My Foray into the Cabaret Part 2
Mawwals are real money makers. Especially the ones that are spoken more than sung. They have a story-telling feel that can transfix an entire audience, and they are always about issues to which everyone can relate. Misery, pain, betrayal, heartache... Just the other night, my singer sang something to the effect of: "Your best friend is your money. If you don't have it, people step all over you. But when you have it, everyone greets you with hugs and kisses.' It was much longer than that, and it sounds better in Arabic. But the diction and passion with which he delivered this mawwal made everyone stop what they were doing. Myself included. For the two minutes that this lasted, people were nodding in agreement.

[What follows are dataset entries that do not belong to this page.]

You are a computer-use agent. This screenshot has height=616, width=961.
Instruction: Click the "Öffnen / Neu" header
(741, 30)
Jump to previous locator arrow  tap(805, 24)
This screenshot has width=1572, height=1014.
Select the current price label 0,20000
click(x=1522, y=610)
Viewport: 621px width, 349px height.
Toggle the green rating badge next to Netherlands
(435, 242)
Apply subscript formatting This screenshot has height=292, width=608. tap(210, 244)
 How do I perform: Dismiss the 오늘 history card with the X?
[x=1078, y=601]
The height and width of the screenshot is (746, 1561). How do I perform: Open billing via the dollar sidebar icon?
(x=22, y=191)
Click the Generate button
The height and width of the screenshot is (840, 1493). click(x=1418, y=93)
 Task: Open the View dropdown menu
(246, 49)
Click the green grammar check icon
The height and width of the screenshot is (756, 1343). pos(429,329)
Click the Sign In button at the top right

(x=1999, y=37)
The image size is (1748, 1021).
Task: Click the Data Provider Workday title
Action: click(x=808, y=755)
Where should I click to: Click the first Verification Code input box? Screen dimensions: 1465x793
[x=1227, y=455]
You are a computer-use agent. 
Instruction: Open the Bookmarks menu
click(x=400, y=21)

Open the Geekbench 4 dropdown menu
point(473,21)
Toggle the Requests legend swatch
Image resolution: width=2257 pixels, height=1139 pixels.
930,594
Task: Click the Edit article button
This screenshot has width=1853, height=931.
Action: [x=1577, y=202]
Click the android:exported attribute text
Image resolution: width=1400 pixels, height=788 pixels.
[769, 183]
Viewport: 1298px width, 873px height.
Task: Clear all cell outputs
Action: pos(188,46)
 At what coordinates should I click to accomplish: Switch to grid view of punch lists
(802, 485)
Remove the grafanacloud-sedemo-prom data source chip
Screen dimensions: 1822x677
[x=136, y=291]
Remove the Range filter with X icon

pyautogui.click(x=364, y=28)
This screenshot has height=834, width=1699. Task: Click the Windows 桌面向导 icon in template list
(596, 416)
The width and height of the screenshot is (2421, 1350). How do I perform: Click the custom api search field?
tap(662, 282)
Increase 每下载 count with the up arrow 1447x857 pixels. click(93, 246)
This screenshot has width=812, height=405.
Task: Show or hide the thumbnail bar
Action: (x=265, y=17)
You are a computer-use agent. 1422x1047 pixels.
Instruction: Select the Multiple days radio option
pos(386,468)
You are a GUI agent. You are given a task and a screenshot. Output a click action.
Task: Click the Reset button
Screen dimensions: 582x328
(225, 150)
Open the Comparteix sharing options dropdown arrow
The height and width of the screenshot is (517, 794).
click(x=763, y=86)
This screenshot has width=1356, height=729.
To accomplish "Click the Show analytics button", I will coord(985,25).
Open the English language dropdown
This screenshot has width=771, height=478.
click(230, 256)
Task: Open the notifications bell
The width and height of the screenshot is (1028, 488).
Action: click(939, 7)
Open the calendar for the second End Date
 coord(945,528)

Some had smirks of admiration for my singer's ingenuity; nearly all threw money on him when he finished. I remember being amazed not only by his skill, but by the power he held over us. It was as though he transformed the sala into a kindergarten classroom during story telling, or better yet, into a church, with an enthusiastic congregation lapping up the preacher's every word.
Monday, March 14, 2016
My Foray into the Cabaret - Part 3
Wael is the definition of fine. He's tall, dark, handsome, has excellent stage presence, and he serenades me on stage. He also smells like laundry detergent. I think the regulars-- the riklam, the staff, and the musicians-- have noticed our chemistry. They stare at us every time he comes near me and we slip into an impromptu duet. He sings to me, and I wiggle about in approval with a huge smile and batting eyelashes. Kind of like Farid El-Atrash and Samia Gamal... not that I'm comparing ourselves to them artistically. We do have a similar on-stage chemistry, though. And we quite like it, even though it annoys the band. When things get too scandalous for their prudish sensibilities, my percussionists express their collective disapproval by interrupting the prevailing rhythm with a doom, tak tak tak tak, doom tak tak!, the famous zaffa rhythm played at weddings when the bride and groom enter and exit the wedding hall. It's meant to be sarcastic, and to embarrass us. Neither of us care, though. We have no blood, as the Egyptians would say, referring to our apparent inability to feel ashamed.